■ **TO DO**
Look through the entries for the string "Michael", and copy each line that holds it.

■ **RECORD EXTRACTS**
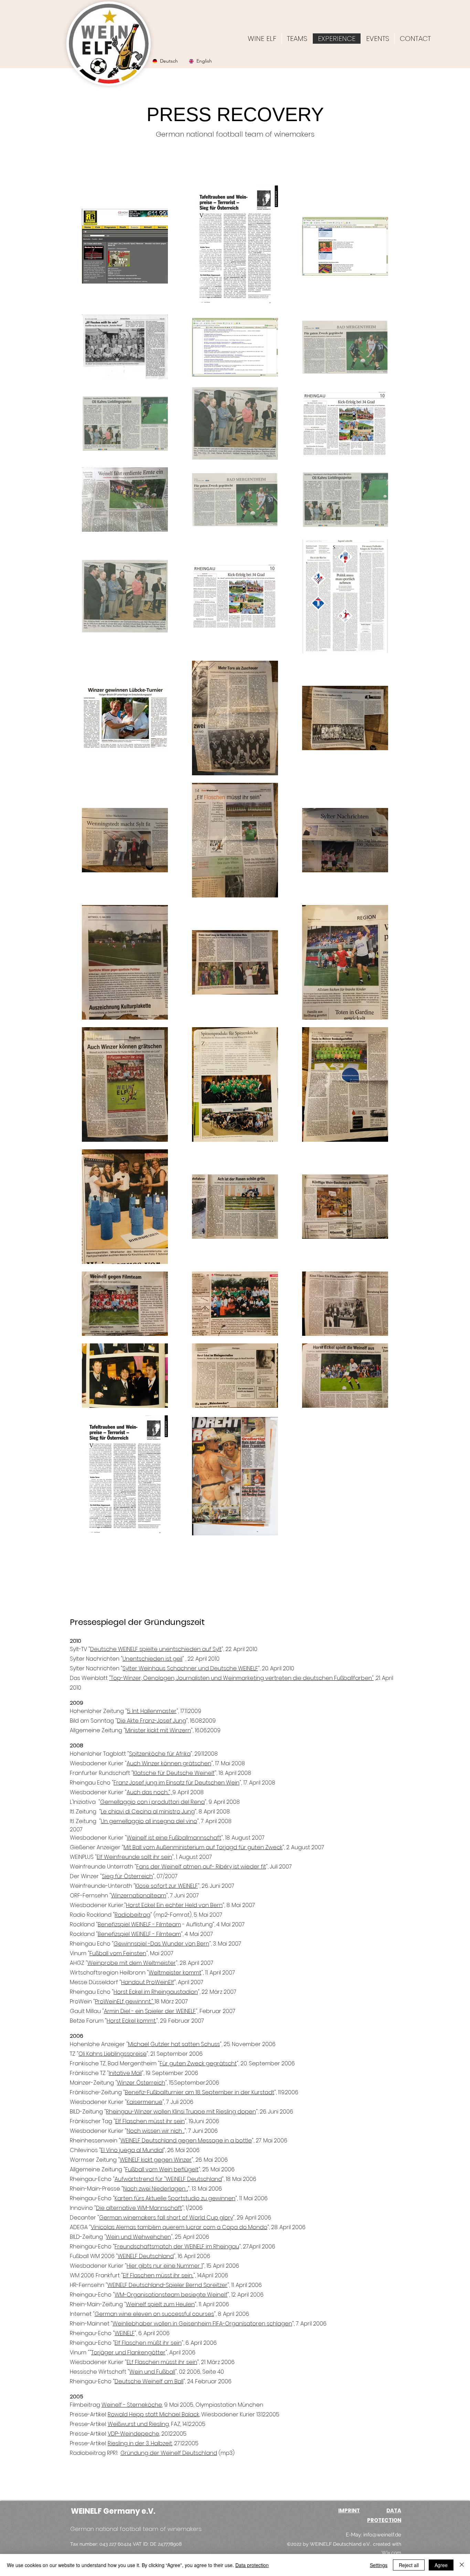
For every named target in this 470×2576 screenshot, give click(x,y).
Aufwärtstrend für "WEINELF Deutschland (168, 2179)
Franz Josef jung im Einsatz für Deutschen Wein (176, 1783)
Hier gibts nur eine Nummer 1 (165, 2266)
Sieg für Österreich (127, 1876)
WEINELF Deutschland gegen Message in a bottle (186, 2140)
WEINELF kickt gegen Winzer (156, 2160)
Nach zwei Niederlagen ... (155, 2189)
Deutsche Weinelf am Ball (149, 2381)
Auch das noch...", (149, 1792)
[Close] (462, 2564)
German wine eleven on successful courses (154, 2314)
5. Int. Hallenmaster (152, 1711)
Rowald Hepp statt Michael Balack (153, 2414)
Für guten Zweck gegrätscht (198, 2063)
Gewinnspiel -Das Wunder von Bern (161, 1944)
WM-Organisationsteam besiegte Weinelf (171, 2295)
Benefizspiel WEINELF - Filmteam (139, 1924)
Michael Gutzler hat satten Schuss (174, 2044)
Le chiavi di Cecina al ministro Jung (148, 1812)
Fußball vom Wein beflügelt (162, 2169)
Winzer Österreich (141, 2083)
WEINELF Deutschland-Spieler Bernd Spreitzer (167, 2285)
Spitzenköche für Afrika (160, 1754)
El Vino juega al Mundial (132, 2150)
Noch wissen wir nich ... (155, 2131)
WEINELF (125, 2333)
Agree (441, 2565)
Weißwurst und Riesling (138, 2424)
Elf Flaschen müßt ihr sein (148, 2343)
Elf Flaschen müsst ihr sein (150, 2121)
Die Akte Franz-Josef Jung (151, 1721)
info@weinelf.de (382, 2535)
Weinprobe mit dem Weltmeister (131, 1963)
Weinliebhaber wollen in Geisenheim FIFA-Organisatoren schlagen (202, 2324)
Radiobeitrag (132, 1915)
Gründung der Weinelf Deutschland (168, 2453)
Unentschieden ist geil (152, 1659)
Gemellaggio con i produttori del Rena (152, 1802)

■ **OUTPUT**
Rowald Hepp statt Michael Balack (153, 2414)
Michael Gutzler hat satten Schuss (174, 2044)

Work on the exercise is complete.